- PROVIDED TEXT:
──────────────────────────────
Why does it feel so NOT vibrant after being rejected?
I’m 16 and I had a crush on a girl from our class for the past two years. And when I say crush, I mean she started it all — giving all the cues. I want to be honest about how it feels being rejected to cope up with it.
On the last day of our 10th board exams, I confessed my feelings to her. Not in person though, via text, and not directly either — through her friend as a mediator. She said I deserved better, that she doesn’t like anyone, that love is cringe. Then, to make matters worse, I told her the truth about my irrational fear around her. And hearing that, she said no.
What I felt after being rejected — Day 1 to 4
Honestly, after hearing no, I felt bad but not that much. I thought — I’m good looking, I’m well spoken, I’m well behaved. There’s no way the problem is with me. All I could think was that the problem was with her. Maybe she has a boyfriend. Maybe she’s gay. Maybe she’s testing me.
Then on the 2nd day I felt really good. I mean, genuinely good. I danced all day, sang songs, enjoyed time with friends. I thought — I’m good looking, there’s no way I’m going to trip over one girl my whole life. I could easily find someone more beautiful who’d actually like me.
Then came the 3rd and 4th day — and the real sadness started.
──────────────────────────────
- GIVEN DATA:
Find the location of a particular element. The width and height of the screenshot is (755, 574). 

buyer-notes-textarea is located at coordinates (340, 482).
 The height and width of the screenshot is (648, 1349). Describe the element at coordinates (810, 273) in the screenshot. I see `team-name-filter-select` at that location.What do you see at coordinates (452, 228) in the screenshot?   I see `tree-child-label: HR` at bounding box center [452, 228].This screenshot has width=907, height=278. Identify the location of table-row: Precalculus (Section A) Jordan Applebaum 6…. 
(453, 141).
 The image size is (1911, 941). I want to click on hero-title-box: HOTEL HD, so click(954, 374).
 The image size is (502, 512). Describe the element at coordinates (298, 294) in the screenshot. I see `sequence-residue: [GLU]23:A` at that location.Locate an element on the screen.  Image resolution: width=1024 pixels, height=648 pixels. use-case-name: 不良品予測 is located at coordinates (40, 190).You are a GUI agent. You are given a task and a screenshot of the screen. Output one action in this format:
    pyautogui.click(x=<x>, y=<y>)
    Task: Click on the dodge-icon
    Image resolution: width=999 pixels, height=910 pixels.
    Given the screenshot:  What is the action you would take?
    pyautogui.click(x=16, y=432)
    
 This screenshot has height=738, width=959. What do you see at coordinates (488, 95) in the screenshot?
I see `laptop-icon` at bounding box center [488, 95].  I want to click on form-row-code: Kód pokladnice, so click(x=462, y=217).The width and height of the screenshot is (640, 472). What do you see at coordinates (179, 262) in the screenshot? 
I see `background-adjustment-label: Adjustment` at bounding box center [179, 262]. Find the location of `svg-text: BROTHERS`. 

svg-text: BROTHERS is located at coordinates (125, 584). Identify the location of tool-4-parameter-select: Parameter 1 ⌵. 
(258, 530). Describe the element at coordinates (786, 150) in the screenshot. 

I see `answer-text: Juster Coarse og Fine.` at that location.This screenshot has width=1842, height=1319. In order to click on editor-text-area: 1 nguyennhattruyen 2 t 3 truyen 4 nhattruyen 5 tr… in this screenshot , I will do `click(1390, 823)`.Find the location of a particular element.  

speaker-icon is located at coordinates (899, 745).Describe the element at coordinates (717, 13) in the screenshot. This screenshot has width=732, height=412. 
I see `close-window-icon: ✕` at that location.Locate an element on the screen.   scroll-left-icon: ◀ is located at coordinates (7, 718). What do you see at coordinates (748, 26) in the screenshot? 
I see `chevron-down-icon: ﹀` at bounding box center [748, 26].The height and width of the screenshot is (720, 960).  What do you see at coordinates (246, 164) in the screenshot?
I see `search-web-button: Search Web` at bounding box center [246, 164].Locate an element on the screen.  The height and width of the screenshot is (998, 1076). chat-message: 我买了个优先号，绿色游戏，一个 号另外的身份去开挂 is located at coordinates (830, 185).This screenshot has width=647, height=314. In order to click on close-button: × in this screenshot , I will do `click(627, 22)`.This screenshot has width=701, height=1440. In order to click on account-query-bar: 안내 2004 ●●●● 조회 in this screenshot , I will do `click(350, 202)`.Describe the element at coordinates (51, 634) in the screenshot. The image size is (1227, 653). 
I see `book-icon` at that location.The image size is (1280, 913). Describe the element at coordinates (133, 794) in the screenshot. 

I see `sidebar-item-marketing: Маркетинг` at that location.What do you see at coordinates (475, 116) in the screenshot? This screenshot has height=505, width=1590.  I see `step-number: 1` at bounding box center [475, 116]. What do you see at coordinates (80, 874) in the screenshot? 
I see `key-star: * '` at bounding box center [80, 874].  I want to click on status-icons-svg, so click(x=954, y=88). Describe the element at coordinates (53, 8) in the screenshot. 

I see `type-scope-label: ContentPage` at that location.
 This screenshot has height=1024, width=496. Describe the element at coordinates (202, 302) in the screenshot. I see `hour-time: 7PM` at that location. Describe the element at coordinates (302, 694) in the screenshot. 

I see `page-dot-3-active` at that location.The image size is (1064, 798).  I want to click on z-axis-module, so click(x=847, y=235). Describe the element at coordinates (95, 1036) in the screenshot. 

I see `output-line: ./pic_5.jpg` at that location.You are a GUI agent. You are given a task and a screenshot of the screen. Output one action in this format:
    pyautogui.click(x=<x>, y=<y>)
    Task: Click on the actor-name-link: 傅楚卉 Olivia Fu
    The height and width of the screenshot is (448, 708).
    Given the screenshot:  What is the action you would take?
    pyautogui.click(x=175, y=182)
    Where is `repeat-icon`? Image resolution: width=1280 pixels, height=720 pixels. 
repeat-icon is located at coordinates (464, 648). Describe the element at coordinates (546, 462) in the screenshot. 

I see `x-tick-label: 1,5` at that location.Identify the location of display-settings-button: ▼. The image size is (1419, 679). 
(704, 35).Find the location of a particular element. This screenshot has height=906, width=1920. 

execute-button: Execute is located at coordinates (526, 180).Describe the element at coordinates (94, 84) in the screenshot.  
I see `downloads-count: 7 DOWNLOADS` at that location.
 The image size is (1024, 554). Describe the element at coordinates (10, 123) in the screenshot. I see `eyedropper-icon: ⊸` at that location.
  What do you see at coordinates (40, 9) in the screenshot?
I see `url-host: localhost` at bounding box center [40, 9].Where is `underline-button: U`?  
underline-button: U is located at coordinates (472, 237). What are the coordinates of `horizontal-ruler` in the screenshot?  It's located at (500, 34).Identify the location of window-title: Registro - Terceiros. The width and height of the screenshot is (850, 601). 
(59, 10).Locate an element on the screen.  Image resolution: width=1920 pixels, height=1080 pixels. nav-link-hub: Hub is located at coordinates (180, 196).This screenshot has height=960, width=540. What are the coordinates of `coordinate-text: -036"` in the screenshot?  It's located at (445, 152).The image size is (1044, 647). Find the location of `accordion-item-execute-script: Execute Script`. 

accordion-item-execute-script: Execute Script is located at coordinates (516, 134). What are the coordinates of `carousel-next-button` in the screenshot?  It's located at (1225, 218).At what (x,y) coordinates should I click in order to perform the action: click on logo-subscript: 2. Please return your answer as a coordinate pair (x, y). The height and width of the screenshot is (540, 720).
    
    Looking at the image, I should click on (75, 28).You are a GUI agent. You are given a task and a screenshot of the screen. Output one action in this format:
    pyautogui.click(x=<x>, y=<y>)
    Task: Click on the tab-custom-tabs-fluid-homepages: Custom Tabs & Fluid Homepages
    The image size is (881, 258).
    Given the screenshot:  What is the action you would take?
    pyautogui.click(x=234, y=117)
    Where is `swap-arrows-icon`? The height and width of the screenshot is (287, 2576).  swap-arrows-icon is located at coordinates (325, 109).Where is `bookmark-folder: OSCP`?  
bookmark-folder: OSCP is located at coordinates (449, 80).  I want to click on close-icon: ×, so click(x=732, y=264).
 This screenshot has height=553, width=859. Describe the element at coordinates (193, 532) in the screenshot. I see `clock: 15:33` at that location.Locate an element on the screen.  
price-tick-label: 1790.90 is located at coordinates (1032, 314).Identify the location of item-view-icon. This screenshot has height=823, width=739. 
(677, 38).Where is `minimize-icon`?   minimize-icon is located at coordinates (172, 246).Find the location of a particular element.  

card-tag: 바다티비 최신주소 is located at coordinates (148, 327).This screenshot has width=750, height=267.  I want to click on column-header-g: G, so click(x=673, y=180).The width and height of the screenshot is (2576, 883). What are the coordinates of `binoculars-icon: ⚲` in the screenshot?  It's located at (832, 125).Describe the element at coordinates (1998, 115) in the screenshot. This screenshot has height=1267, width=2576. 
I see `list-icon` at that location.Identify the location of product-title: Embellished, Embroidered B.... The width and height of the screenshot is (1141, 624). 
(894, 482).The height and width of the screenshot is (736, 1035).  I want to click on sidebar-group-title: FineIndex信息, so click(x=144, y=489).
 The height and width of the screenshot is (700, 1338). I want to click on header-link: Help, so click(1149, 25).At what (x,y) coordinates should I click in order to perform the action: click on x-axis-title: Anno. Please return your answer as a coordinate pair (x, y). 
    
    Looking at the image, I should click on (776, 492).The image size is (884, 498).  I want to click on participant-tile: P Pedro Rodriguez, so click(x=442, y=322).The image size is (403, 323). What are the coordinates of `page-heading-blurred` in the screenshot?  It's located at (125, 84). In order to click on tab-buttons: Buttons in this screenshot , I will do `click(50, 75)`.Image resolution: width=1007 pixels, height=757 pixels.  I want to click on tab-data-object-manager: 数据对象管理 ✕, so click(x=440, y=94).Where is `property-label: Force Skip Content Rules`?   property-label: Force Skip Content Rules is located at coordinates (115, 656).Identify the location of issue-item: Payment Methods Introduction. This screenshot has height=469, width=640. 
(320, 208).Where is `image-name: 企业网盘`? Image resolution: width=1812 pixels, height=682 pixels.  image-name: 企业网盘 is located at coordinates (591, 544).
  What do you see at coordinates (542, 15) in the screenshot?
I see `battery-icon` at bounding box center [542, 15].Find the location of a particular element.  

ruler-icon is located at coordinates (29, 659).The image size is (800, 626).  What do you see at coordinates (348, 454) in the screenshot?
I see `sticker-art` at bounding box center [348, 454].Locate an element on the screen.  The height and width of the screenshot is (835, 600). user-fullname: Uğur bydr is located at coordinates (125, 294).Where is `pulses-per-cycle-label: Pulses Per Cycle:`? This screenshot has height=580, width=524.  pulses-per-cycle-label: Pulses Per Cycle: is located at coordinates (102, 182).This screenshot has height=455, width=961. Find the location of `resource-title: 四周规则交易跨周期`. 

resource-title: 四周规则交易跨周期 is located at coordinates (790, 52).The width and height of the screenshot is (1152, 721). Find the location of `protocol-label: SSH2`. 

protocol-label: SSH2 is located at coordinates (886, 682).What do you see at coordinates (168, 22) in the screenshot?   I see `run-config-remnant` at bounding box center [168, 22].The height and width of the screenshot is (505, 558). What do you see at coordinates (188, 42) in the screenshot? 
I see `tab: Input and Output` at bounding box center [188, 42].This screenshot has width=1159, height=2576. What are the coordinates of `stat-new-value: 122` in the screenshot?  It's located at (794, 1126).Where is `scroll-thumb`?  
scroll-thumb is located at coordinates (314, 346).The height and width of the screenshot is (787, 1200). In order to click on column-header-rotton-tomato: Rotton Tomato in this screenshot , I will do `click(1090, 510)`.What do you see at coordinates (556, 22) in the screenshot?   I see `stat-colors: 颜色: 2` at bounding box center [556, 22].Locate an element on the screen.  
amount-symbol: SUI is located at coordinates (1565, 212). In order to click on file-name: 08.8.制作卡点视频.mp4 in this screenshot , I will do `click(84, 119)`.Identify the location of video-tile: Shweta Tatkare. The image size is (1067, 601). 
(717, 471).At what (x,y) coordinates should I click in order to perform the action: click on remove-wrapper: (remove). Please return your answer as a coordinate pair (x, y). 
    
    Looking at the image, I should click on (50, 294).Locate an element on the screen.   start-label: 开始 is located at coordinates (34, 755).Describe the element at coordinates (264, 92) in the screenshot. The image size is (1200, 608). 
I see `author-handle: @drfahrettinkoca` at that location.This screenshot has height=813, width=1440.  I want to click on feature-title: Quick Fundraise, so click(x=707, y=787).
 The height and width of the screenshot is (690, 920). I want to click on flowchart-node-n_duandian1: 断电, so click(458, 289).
──────────────────────────────
- PROBLEM TO SOLVE:
Copy the stretch of the post about being rejected from "Then on the" through "real sadness started." word for word. The material above is separate from the post about being rejected.

- ANSWER BOX:
Then on the 2nd day I felt really good. I mean, genuinely good. I danced all day, sang songs, enjoyed time with friends. I thought — I’m good looking, there’s no way I’m going to trip over one girl my whole life. I could easily find someone more beautiful who’d actually like me.
Then came the 3rd and 4th day — and the real sadness started.